L’adolescent de 17 ans a bien failli changer son fusil d’épaule au début de l’été. La COVID-19 et les tensions raciales aux États-Unis ont presque fait pencher la balance en faveur des Cataractes. «Ça s’est toutefois calmé un peu depuis ce temps-là. Mon plan reste bon, et c’est celui que je vais suivre», explique Pichette, qui quitte le domicile familial jeudi afin de se rapporter à Kimball Academy dans le New Hampshire. «C’est un État où la COVID-19 semble bien contrôlée. Kimball Academy, c’est un très bon Prep School, l’un des 10 meilleurs aux États-Unis. Et en plus, je vais pouvoir continuer à jouer au baseball au printemps. J’ai hâte de partir. Une quarantaine de 14 jours m’attend à mon arrivée sur le campus, puis une toute nouvelle aventure va s’amorcer pour moi», dit-il, les yeux pleins d’étoiles.

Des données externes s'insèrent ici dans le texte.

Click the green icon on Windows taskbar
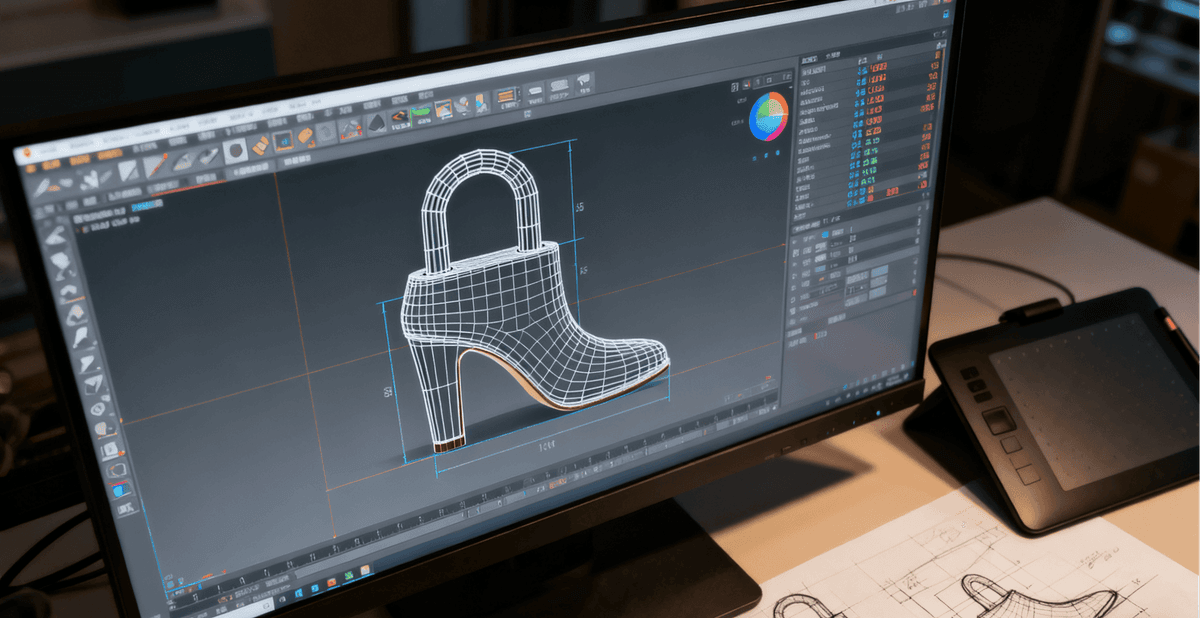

Pichette sait bien qu’il nage un peu à contre-courant. Des amis comme Zachary Bolduc, Isaac Ménard et William Rousseau ont délaissé récemment le parcours américain pour joindre la LHJMQ. «Oui, j’ai vu ça. On en a parlé. Mais ça ne m’a pas influencé. Chacun peut prendre un chemin différent pour se rendre où il veut. Si on a à jouer chez les pros par la suite, les deux options vont nous le permettre. Chacun fait ses choix», sourit Pichette, qui a eu l’appui de ses parents dans sa réflexion. «C’est ma décision mais c’est sûr que je les ai consultés. Après tout, il y a un coût associé à ma présence à Kimball Academy!»

Si tout va bien, Pichette s’attend à disputer aussi quelques matchs dans la USHL la saison prochaine à Cedar Rapids, où il a obtenu une invitation pour le camp d’entraînement. La USHL à temps plein est dans sa mire pour 2021-22, avant de se rapporter à Ben Guité à l’Université du Maine en 22-23, à 19 ans. «C’est un chemin un peu plus long qu’ici, j’en suis conscient. Mais ma patience sera récompensée. J’ai assisté à trois matchs de l’Université du Maine, l’ambiance est incroyable. L’aréna est un peu plus petit, il y a une fanfare… J’ai vraiment hâte de me retrouver là-bas mais d’ici là, j’ai du boulot devant moi», conclut Pichette, qui prévoit étudier en ingénierie civile.